Please find every line in the records below that contains the word "Select", and copy it.
[Opening Data for this exercise section]
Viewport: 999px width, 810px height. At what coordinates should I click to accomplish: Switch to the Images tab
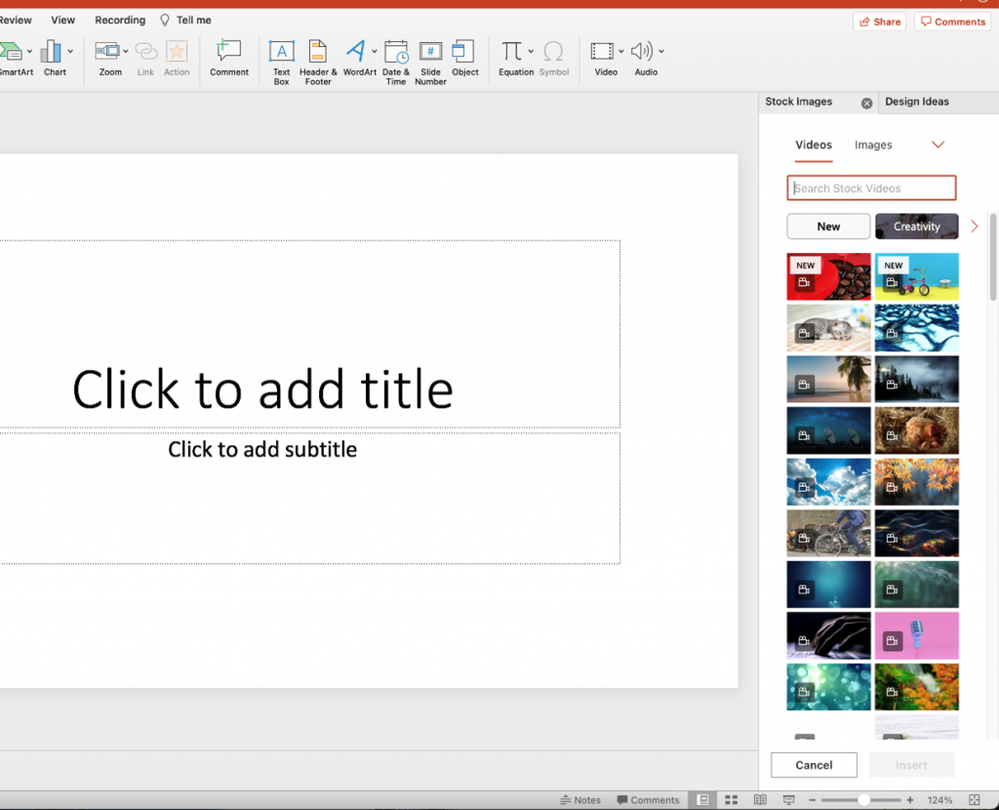click(x=873, y=145)
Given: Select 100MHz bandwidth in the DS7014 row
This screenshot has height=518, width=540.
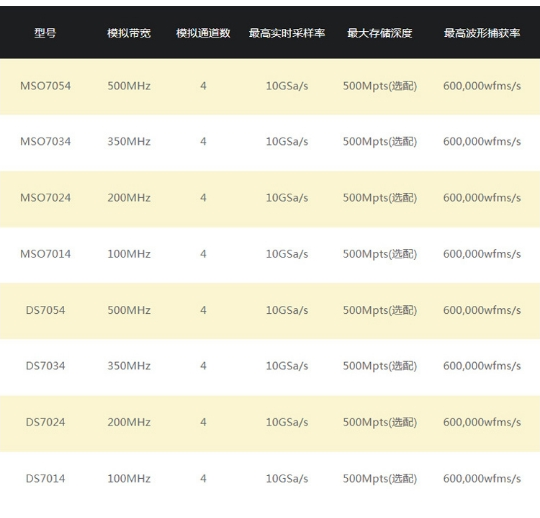Looking at the screenshot, I should (x=129, y=478).
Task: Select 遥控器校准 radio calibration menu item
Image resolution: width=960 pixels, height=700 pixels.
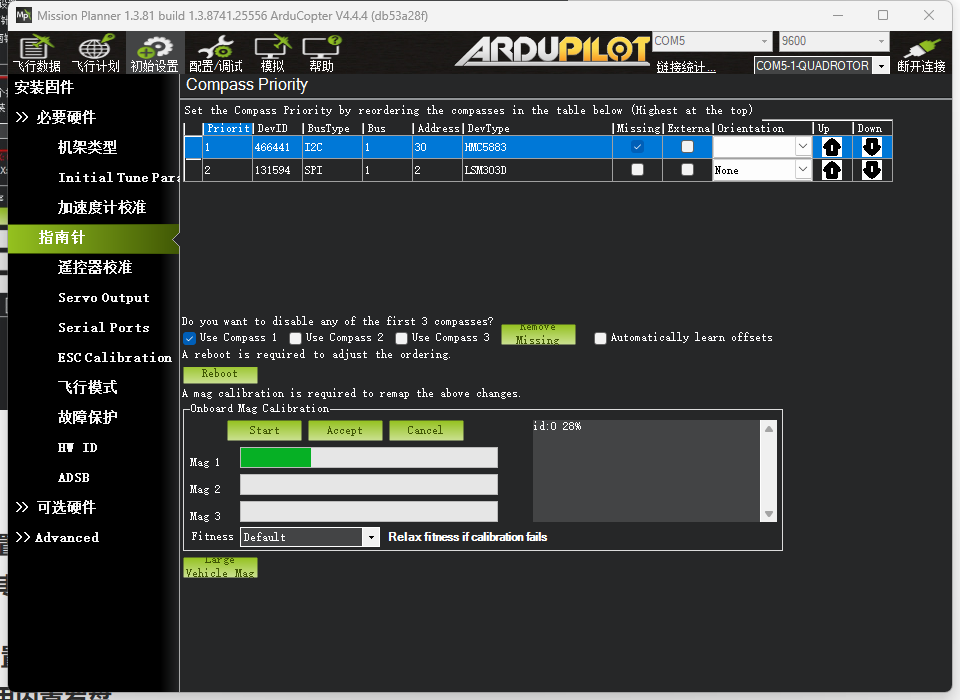Action: pos(95,268)
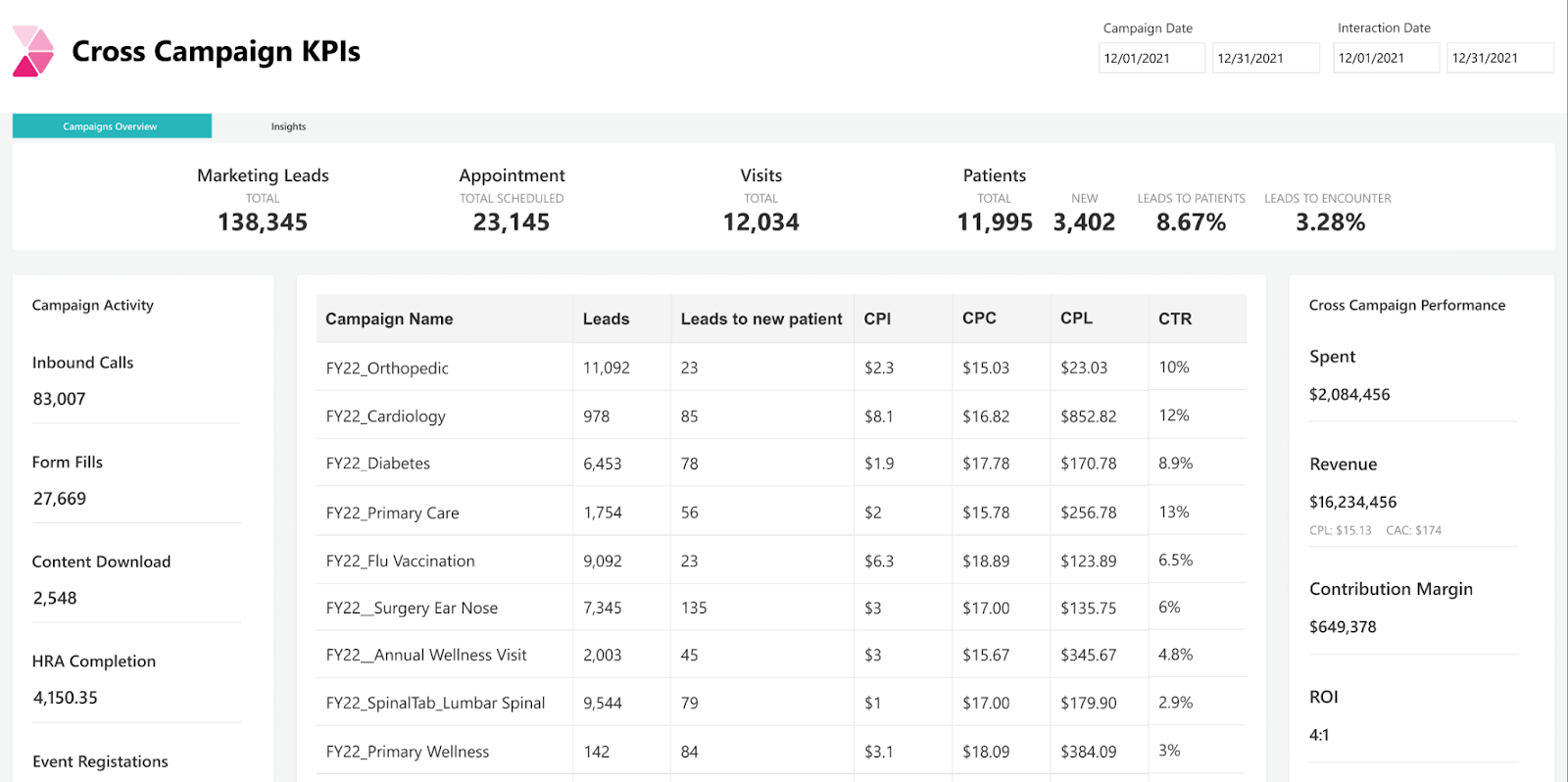Sort table by Leads column header
This screenshot has width=1568, height=782.
(x=606, y=318)
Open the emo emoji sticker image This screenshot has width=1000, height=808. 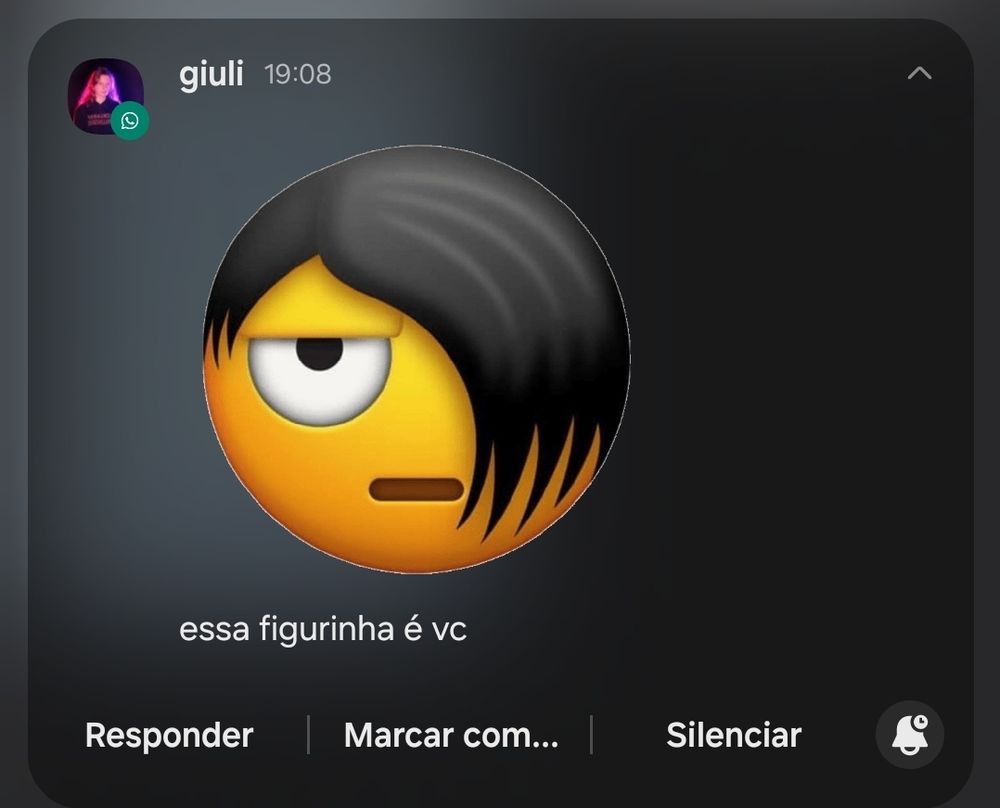(416, 359)
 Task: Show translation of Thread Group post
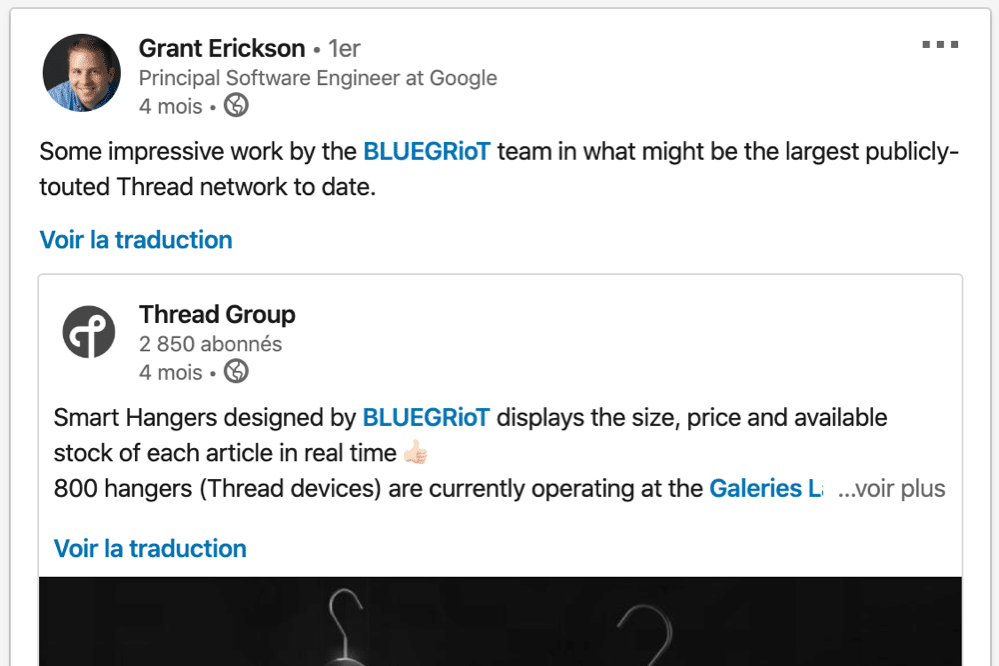pyautogui.click(x=150, y=548)
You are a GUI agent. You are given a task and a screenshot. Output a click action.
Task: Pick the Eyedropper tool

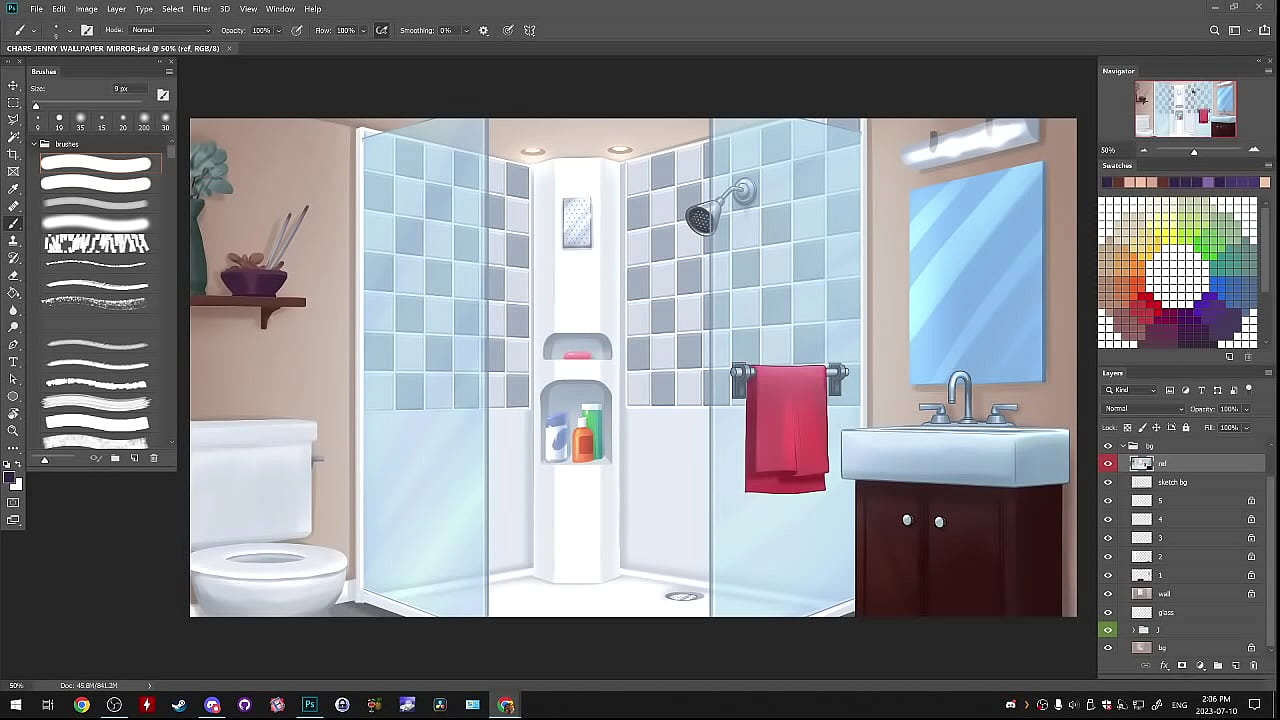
[Closing Data for this exercise section]
### Result of this exercise
Given: Select 100MHz bandwidth in the DS7014 row
Task: Select 遥控器校准 radio calibration menu item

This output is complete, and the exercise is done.